С Фантастическое, — замечает Цветан Тодоров, — это нерешительность, которую испытывает человек, знающий только естественные законы, сталкиваясь с событием сверхъестественным [167].
Очевидно, что фантастическое обладает теми же признаками, что и минус-коммуникация, о которой писал Друскин; и то и другое существует лишь по отношению к норме, которой они противопоставлены. Даже если читатель решит вернуться в предсказуемый мир детерминизма, фантастическое продолжит существовать в качестве потенциальности, связанной с реальностью нормы.

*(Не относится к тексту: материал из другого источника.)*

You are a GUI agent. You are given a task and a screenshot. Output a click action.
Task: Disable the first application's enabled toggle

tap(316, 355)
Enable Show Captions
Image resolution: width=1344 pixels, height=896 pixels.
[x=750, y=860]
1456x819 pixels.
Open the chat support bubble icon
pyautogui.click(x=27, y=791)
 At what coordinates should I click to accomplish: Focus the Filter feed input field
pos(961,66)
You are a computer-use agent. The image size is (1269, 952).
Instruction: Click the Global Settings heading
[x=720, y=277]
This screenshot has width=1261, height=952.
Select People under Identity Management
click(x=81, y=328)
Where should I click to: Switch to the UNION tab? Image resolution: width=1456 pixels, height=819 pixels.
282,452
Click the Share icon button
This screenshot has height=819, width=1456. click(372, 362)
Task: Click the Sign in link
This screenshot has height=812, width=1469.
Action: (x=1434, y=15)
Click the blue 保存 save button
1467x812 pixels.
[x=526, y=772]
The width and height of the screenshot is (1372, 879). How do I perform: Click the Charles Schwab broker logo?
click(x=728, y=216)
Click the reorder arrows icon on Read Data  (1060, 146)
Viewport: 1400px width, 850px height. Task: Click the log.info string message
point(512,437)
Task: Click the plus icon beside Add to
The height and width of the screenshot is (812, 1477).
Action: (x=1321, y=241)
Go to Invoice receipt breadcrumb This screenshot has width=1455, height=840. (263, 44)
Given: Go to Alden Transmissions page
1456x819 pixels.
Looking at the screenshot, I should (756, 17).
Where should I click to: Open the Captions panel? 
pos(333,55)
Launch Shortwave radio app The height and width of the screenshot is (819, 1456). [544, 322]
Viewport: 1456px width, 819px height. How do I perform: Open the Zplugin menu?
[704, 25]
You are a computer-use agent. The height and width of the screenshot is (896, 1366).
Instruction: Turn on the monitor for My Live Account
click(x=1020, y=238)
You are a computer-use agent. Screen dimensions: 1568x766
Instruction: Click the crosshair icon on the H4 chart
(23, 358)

Напротив, принимая реальность фантастического как единственную реальность, персонаж, а с ним и читатель ставят под сомнение не только понятие нормы, но и само понятие фантастического: фантастическое перестает быть чем-то, что им противопоставлено, и превращается, согласно Тодорову, в чудесное. В отличие от фантастического, чудесное самодостаточно. Достижение чудесного означает поэтому отсутствие рефлексии, безусловное приятие алогического мира. Иными словами, чудесное — это отсутствие реакции на сверхъестественные события.
Критикуя реалистический роман, Введенский становится на позиции литературы, отражающей чудесное или алогичное и преодолевающей тем самым как понятия реального и фантастического, так и понятия логического и бессмысленного. Чинари не выработали, по сути, термина, который мог бы адекватно выразить свойственное им стремление к абсолютному. Термин «бессмыслица», которым оперируют как они сами, так и исследователи их творчества, слишком часто ассоциируется с понятием абсурда, нонсенса, чтобы реально отражать тот божественный Смысл, поиски которого лежали в основе чинарского видения мира и искусства. Мне кажется, что именно термин «алогическое», трансцендирующий оппозицию «логическое — нелогическое, или иллогическое», мог бы наиболее адекватно выразить этот прорыв к трансцендентному через внутреннее очищение с помощью поэтического слова. В сущности, само понятие реального («Объединение реального искусства») смыкается в поэзии Хармса и Введенского с понятием алогического: реальное не значит ни реалистическое, ни фантастическое; реальное — это чудесное путешествие в сферу «внемысленного» (Барт) с целью максимально полного постижения первореальности бытия.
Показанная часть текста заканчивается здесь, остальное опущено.